A record 504 college coaches gathered last weekend at the Wide World of Sports Complex in Orlando, Fla., to watch more than 4,000 high school players in a lacrosse tournament.

Behind the scenes, Corrigan Sports Enterprises, the Elkridge firm that also puts on the Baltimore Running Festival, managed the event in partnership with the Intercollegiate Women's Lacrosse Coaches Association.


Expanding its foothold in the competitive business of hosting such events, Corrigan Sports recently announced a partnership with the Intercollegiate Men's Lacrosse Coaches Association to manage multiple club and high school lacrosse tournaments.

"What we're doing is replicating what we do for the IWLCA," said Lee Corrigan, the company's president. "The magic is simple."

The sports management company has carved out a niche for itself by organizing lacrosse events such as the Under Armour All-America Classic and the Rumble in Richmond in Virginia, in addition to the IWLCA series with four tournaments a year. Corrigan Sports also manages a number of annual running events and the Baltimore Bike Jam each May in Patterson Park.

It faces a glut of competition from lacrosse events that have proliferated as rapidly as the sport itself, which is the fastest-growing team sport over the last decade, according to a 2012 Sporting Goods Manufacturers Association report.

"In lacrosse, we're kind of in a P.T. Barnum world that every week there is a new tournament coming out with a new great vendor," said Ryan McClernan, the founder of the Baltimore Lacrosse Club, which hosts its own annual clinic. "There certainly are players who feel compelled to attend way too many events, chasing the elusive collegiate scholarship."

McClernan estimated there are eight to 12 events every weekend during the peak recruiting circuit from mid-June until the end of July.

"The IMLCA is just another tournament vendor," McClernan said. "Nothing more.

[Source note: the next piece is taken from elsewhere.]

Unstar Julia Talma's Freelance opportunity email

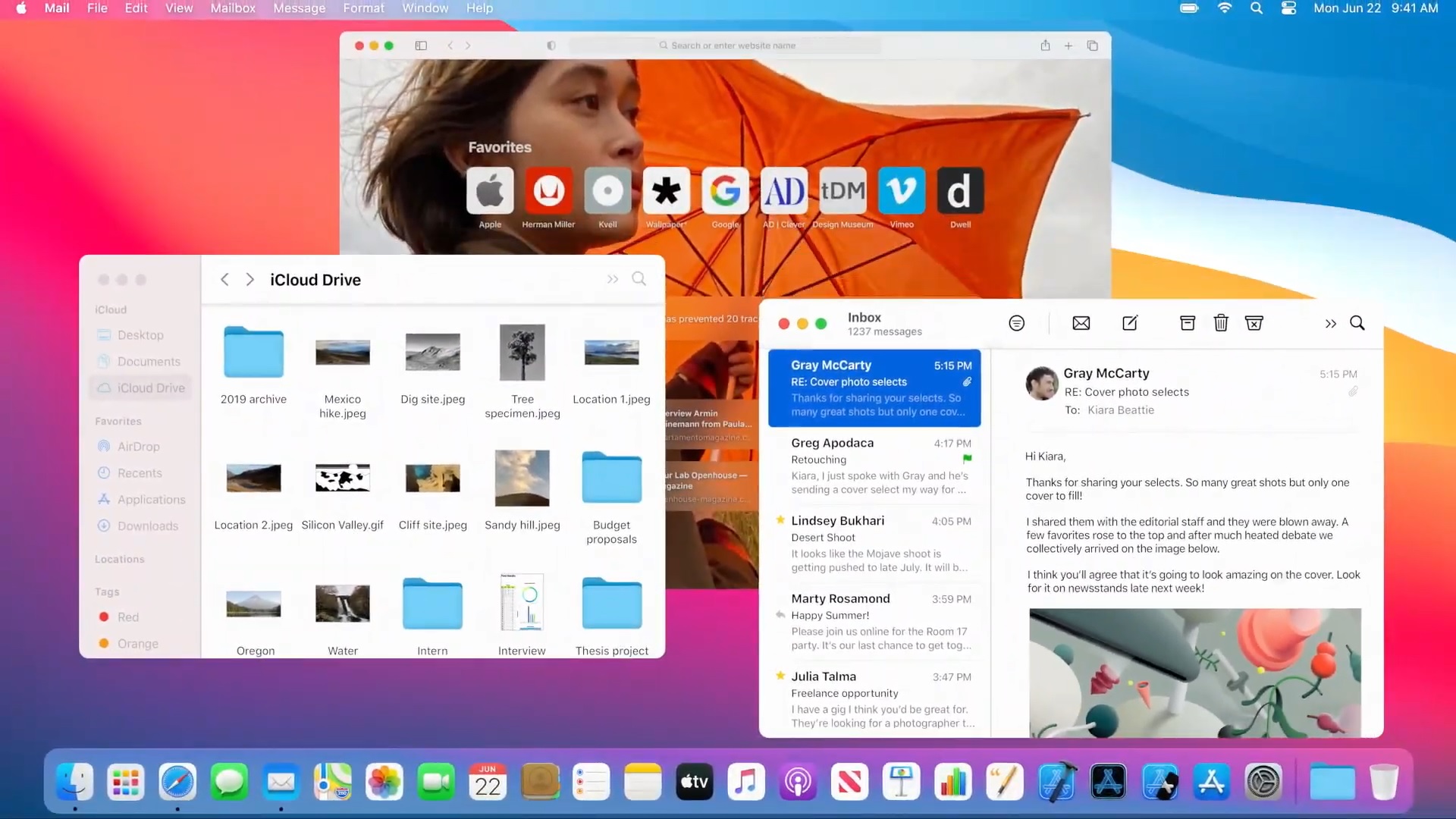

It's purely a financial play."

The events are lucrative. The women's coaches association, a nonprofit based in Grand Lake, Colo., has seen its revenue surge 61 percent since partnering with Corrigan Sports in 2010. It went from barely breaking even annually to netting more than $130,000 in 2013.

This past weekend's President's Cup drew 204 teams, with each 20-person group registering for $1,800, or about $90 per person. That fee covers four games and the chance to be seen by coaches who could fulfill players' dreams of earning a scholarship to play in college.

Gothard Lane, the IWLCA executive director, said the women's coaches organized the tournaments to streamline recruiting.

"The IWLCA wanted to make the evaluation process the most efficient and cost-effective for the student athlete, their parents and the coaches," Lane said. "These kids are playing all the time, and this makes it possible for the student-athlete to be able to not have to do a tournament every weekend."

Since starting these tournaments, Lane has seen his salary increase from $16,667 to $68,740, while continuing to work about 10 hours a week, according to the IWLCA's tax reports.

IMLCA spokesman Bruce Borcz said the nonprofit, which represents virtually every NCAA college lacrosse coach, is able to pay its executive director and host a convention, but would like to add scholarships and emergency funds for members. Under the deal, Corrigan Sports will organize two IMLCA tournaments in 2014 before expanding to four a year in 2015.

"The IMLCA decided to partner with Corrigan Sports this year, with the hope of accruing revenue in the same way the women's coaches did," Borcz said. "They are looking to use Corrigan as that marketing arm that will get their name and logo out there."


Corrigan said he expects the events to be "the biggest and best" in the country within two years.

He plans to hire three new staffers to assist with the new men's tournaments, in addition to two others for an unrelated project. The company will see its staff grow to 21 employees.

"We are attacking both the chicken and the egg," Corrigan said. "We have this relationship with the IMLCA, so they're going to make sure their coaches come to our events. The coaches follow the good teams, and the good teams follow the coaches."

Such tournaments feed off the tremendous demand for scholarships, which are in short supply. There are 123 men's college lacrosse teams and 183 women's teams between NCAA Divisions I and II, leaving about 1,516 men's scholarships and 2,028 for women.

NCAA Division I college lacrosse teams can offer 12.6 scholarships for men and 12 for women, while Division II schools can offer 12 and 9.9, respectively. With rosters that range from 30 to 35 players, teams often divide up those scholarships, so players rarely get a full ride.

High school-age players scramble to be seen by the top coaches, hoping to earn whatever piece of the pie that they can.

When talking with players and parents, McClernan said he stresses the importance of not getting caught up in the recruiting whirlwind caused by so many tournaments, each claiming to offer better facilities and unprecedented exposure.

"The origin of the summer club tournament had zero to do with college recruiting and everything with extending the original, short, heart-attack season, so the boys could play more in the summer," McClernan said. "It's a very neat camaraderie and extensive fraternity within the sport."

Corrigan, drawing from his experience as the father of a former lacrosse standout as well as an organizer, said the events will be better-run than comparable tournaments.

"We've brought an air of professionalism to these events, and I think people really appreciate it," Corrigan said.